WHAT TO DO | All of the entries below are to be repeated word for word.

RECORDS PROVIDED |
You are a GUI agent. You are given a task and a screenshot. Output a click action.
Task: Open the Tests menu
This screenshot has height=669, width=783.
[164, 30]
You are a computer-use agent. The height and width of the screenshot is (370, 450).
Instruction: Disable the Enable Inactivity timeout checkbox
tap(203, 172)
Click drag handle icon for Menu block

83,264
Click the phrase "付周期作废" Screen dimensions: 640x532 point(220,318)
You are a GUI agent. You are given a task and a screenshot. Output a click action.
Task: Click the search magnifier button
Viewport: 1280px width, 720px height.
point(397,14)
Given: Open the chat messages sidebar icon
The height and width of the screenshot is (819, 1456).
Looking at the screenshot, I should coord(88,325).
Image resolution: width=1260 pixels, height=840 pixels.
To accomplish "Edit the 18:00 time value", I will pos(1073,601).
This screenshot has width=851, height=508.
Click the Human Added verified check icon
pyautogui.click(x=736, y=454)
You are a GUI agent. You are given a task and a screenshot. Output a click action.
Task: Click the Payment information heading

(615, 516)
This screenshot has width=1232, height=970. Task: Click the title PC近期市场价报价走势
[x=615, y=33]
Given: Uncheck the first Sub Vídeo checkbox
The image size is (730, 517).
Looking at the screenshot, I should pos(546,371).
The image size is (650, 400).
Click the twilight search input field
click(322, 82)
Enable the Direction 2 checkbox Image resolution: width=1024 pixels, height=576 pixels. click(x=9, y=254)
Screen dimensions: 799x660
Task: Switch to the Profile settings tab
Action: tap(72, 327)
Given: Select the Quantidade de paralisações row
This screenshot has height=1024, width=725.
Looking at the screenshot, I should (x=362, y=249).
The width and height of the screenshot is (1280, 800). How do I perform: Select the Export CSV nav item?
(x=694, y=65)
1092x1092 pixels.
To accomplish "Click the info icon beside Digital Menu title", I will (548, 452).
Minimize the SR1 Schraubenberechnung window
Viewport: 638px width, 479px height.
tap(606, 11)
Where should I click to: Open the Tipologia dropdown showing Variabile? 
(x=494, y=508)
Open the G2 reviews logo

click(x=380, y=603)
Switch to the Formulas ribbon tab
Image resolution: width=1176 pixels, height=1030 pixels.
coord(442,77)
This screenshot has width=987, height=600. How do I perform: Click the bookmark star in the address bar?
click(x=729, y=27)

YOUR RESPONSE |
You are a GUI agent. You are given a task and a screenshot. Output a click action.
Task: Open the Tests menu
This screenshot has height=669, width=783.
[164, 30]
You are a computer-use agent. The height and width of the screenshot is (370, 450).
Instruction: Disable the Enable Inactivity timeout checkbox
tap(203, 172)
Click drag handle icon for Menu block

83,264
Click the phrase "付周期作废" Screen dimensions: 640x532 point(220,318)
You are a GUI agent. You are given a task and a screenshot. Output a click action.
Task: Click the search magnifier button
Viewport: 1280px width, 720px height.
point(397,14)
Given: Open the chat messages sidebar icon
The height and width of the screenshot is (819, 1456).
Looking at the screenshot, I should coord(88,325).
Image resolution: width=1260 pixels, height=840 pixels.
To accomplish "Edit the 18:00 time value", I will pos(1073,601).
This screenshot has width=851, height=508.
Click the Human Added verified check icon
pyautogui.click(x=736, y=454)
You are a GUI agent. You are given a task and a screenshot. Output a click action.
Task: Click the Payment information heading

(615, 516)
This screenshot has width=1232, height=970. Task: Click the title PC近期市场价报价走势
[x=615, y=33]
Given: Uncheck the first Sub Vídeo checkbox
The image size is (730, 517).
Looking at the screenshot, I should pos(546,371).
The image size is (650, 400).
Click the twilight search input field
click(322, 82)
Enable the Direction 2 checkbox Image resolution: width=1024 pixels, height=576 pixels. click(x=9, y=254)
Screen dimensions: 799x660
Task: Switch to the Profile settings tab
Action: tap(72, 327)
Given: Select the Quantidade de paralisações row
This screenshot has height=1024, width=725.
Looking at the screenshot, I should (x=362, y=249).
The width and height of the screenshot is (1280, 800). How do I perform: Select the Export CSV nav item?
(x=694, y=65)
1092x1092 pixels.
To accomplish "Click the info icon beside Digital Menu title", I will (548, 452).
Minimize the SR1 Schraubenberechnung window
Viewport: 638px width, 479px height.
tap(606, 11)
Where should I click to: Open the Tipologia dropdown showing Variabile? 
(x=494, y=508)
Open the G2 reviews logo

click(x=380, y=603)
Switch to the Formulas ribbon tab
Image resolution: width=1176 pixels, height=1030 pixels.
coord(442,77)
This screenshot has width=987, height=600. How do I perform: Click the bookmark star in the address bar?
click(x=729, y=27)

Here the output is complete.